Back home, the two adult children occupy their childhood bedrooms and a semi-vegetative state. Annie eases her pain by drinking all day starting at breakfast. Buster is over-medicated and clearly depressed. They unearth some interesting secrets - their mother's frustrated desire to be a painter. Annie reveals her father's theory about art which informs all their performances which intrigued me:
"Their father, on several occasions, throughout their childhood, had referred to painting and photography and drawing as dead forms of art, incapable of accurately reflecting the unwieldy nature of real life. "Art happens when things fucking move around," he told them, "not when you freeze them in a goddamn block of ice." He would then take whatever item was closest to him, a glass or tape recorder, and smash it against the wall. "That was art," he said, and then he would pick up the pieces of the shattered object and hold them out for his children to inspect. "This," he said, offering the remains of the broken thing, "is not."
They have a sort of epiphany about their lives while living with their parents. Annie promises not to drink during the day and Buster says that he will not over-medicate if at all possible.
One day, soon after, their parents disappear. They say they are leaving for a trip to North Carolina but the next day the police call saying that their van has been found abandoned with splattered blood in the surrounding area. Annie is convinced it is a "happening" and that their parents are trying to frighten them into a reaction. Buster is unsure. And scared. Annie tries desperately to convince the police, and Buster, it is a hoax to no avail.

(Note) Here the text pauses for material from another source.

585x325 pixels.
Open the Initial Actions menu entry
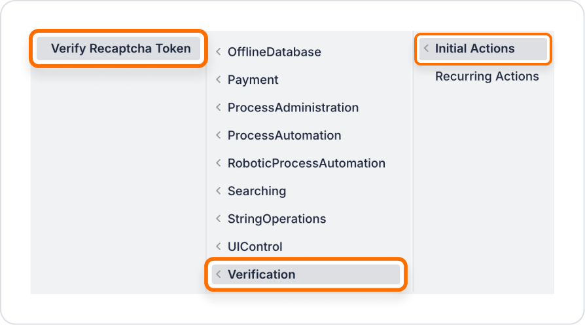point(483,48)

The only person they know who might be able to unravel this is the now 90 something Hobart, an artist and Caleb's mentor - the inspiration of many of their outrageous stunts. It was Hobart who once told Caleb "Children kill art". Now seeing the wreckage that the elder Fangs have left behind he penitently amends this verdict. "Art kills children, " he sorrowfully notes.
Annie has a seemingly foolproof plan to draw out their parents if they are truly alive ... they will feature their mother's art in a gallery and await their father's enraged response. The truth about their parents' disappearance soon comes to the fore.
The denouement, however, feels heavy-handed and improbable even for a fictional family as odd as the Fangs. In the end, the book did not compel me. It offers a unique proposition, a clever proposition, but it felt too contrived and too deliberately quirky - like a Wes Anderson film. Someone should give Anderson the book. On second thought ... please don't.